Date: Wednesday, December 21, 2022
Source: Supply Chain Dive
A flurry of activity in airfreight technology during the past week underscores recent interest by airlines and freight forwarders in digitally connecting sales channels and transport management systems to simplify the process for reserving cargo space.
A shortage of available aircraft to carry freight during the pandemic accelerated the adoption of online sales and digital tools that have become common in other industries. Forwarders realized they needed access to the latest rates and ability to make instant bookings because the space could be gone by the time they confirmed details by phone and email and checked with their customers for permission to execute the transaction.

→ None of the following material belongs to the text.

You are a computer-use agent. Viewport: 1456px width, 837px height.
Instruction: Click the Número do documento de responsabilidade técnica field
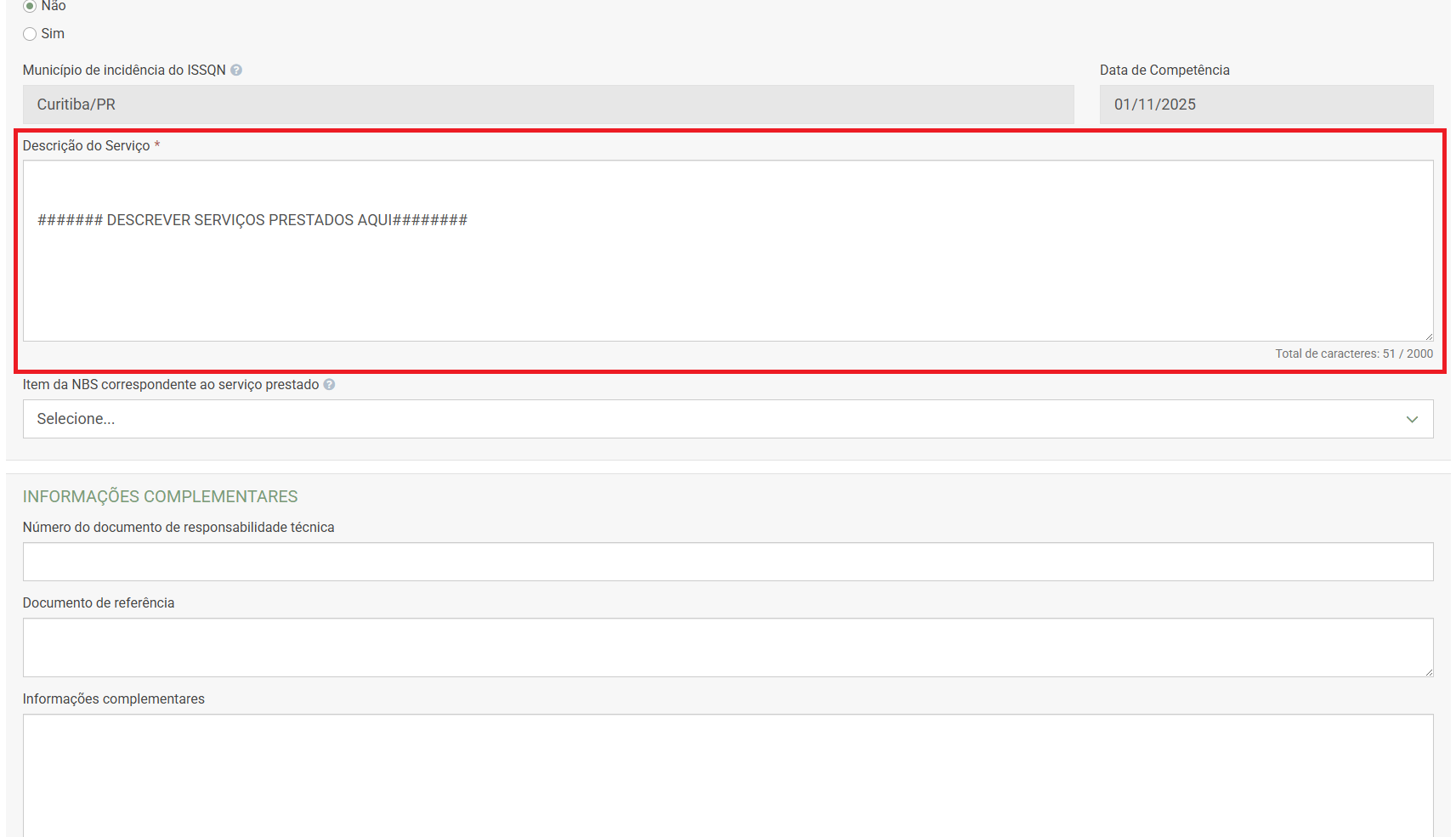coord(728,562)
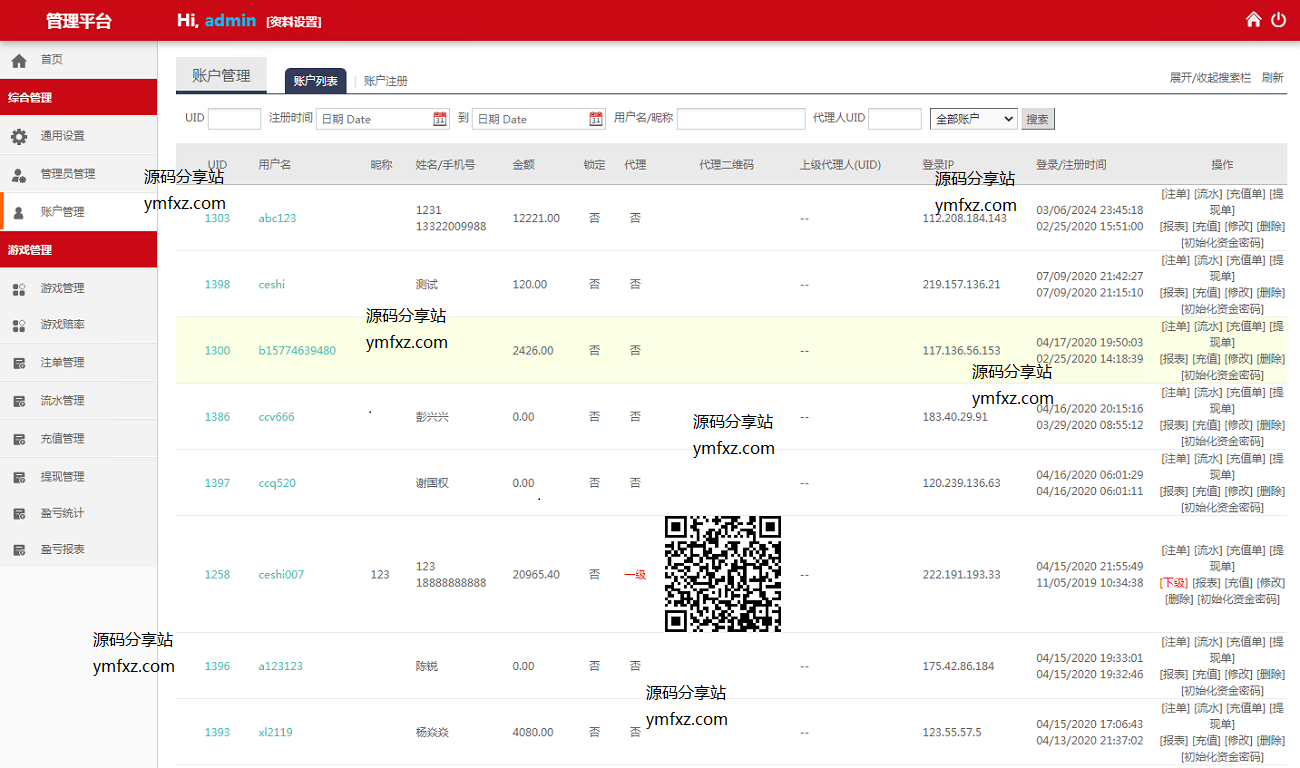Click the gear icon beside 通用设置

tap(19, 136)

Digital connections also reduce the administrative burden at a time when companies are having difficulty hiring.
Airlines are increasingly investing in software tools that allow their back-end systems to automatically communicate with customers’ applications and multiparty platforms that sell air cargo capacity as part of an omnichannel strategy. And many are offering their capacity on more than one digital marketplace, where logistics companies are able to quickly comparison shop, in an effort to extend their reach and find new customers.
The various interfaces offer dynamic pricing options based on specific requirements such as weight, routing and product type.

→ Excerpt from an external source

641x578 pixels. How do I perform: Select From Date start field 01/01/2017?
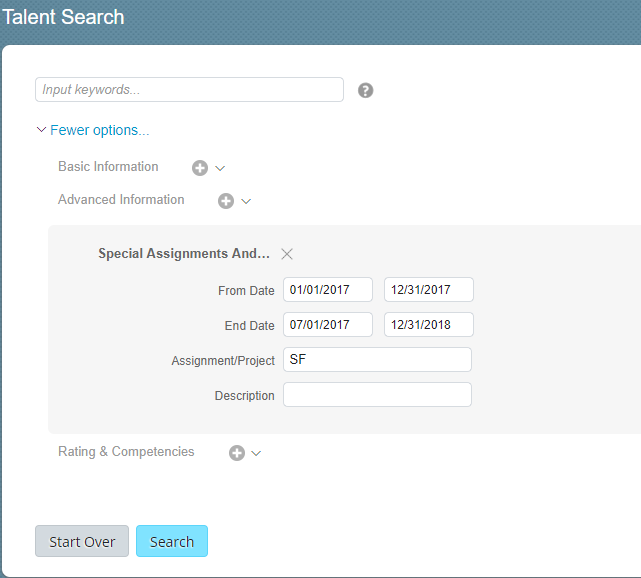[x=328, y=289]
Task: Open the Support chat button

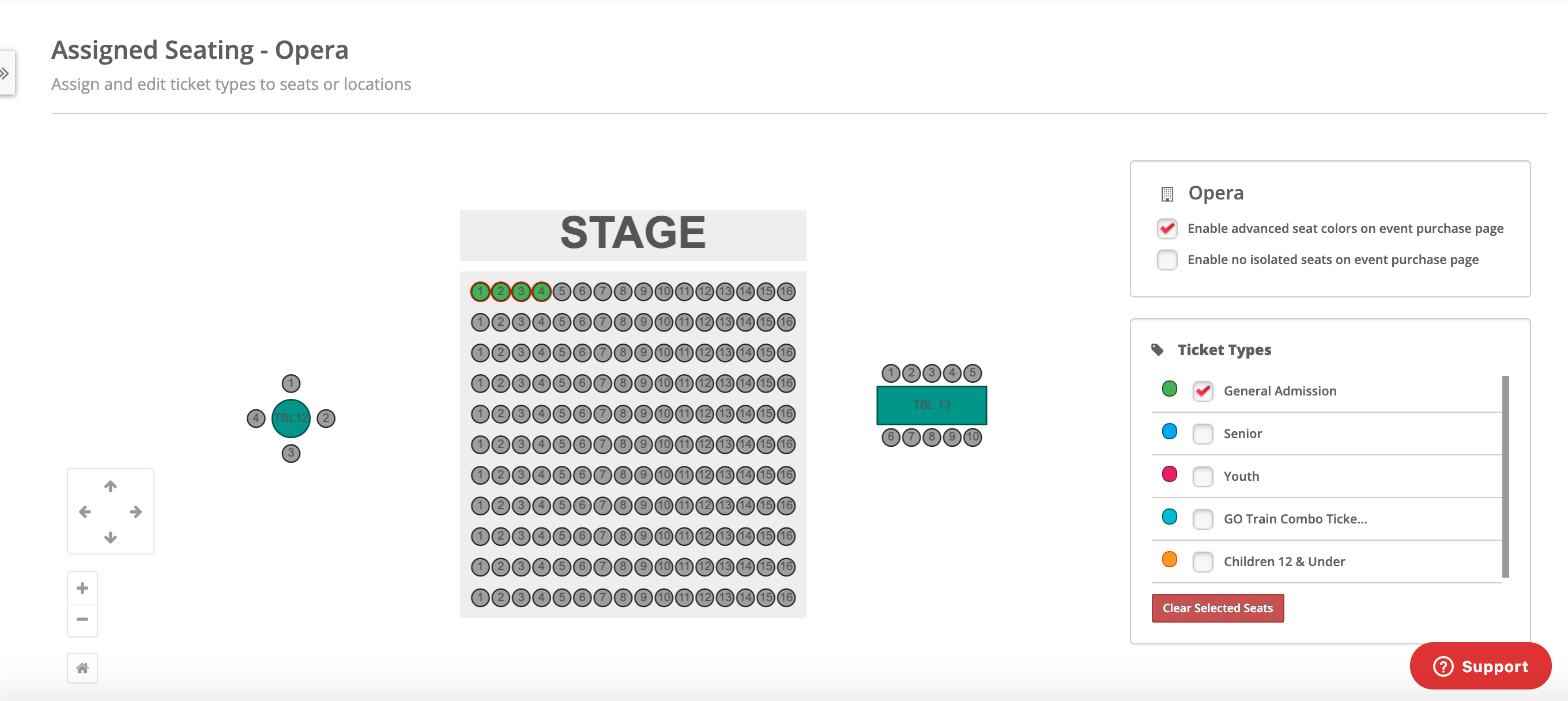Action: 1480,666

Cargo.one on Tuesday announced that Saudia Cargo has expanded a partnership that began in 2021. The cargo division of Saudi Arabia’s flagship carrier will list its capacity for new markets and products beyond general cargo as they become available.
The platform, which has raised more than $65 million from investment funds and Lufthansa Cargo, has dozens of global carriers on its site.
“We expect the majority of customers to be booking digitally in only a few years time, and Cargo.one to continue delivering a valuable proportion of our online sales,” said Saudia Cargo CEO Teddy Zebitz in a news release.
A recent cargo.one survey of airlines showed that the share of bookings via digital channels is expected to triple to 60% by 2025.
Also on Tuesday, all-cargo carrier Cargolux said it has initiated an application programming interface with global forwarder DB Schenker to enable electronic booking on its flights, starting in Austria, Spain and Portugal. Following a test with mega-forwarder Kuehne + Nagel, Luxembourg-based Cargolux in January launched an online customer portal that enables customers to plug in middleware to obtain customized quoting and booking for ad hoc shipments and regular allocations.
Last week, the All Nippon Airways cargo unit signed up to share real-time rates and capacity for electronic booking by freight forwarders on WebCargo, a digital platform operated by the Freightos Group.
Freightos said ANA Cargo will begin offering capacity on the platform in the first quarter of 2023. It claims airlines representing more than 50% of global capacity are now participating on WebCargo.
ANA began flying dedicated cargo aircraft in 2014 to increase its cargo capability beyond what could be carried below deck in its passenger network. It currently operates two Boeing 777 freighters and a handful of medium-size 767s.
Meanwhile, startup airline CMA CGM Air Cargo recently joined its first marketplace, CargoAi. At the moment it only offers instant booking for scheduled freighter service between Paris and Hong Kong after temporarily pausing operations in the U.S. market. CargoAi now has 71 participating airlines on its site.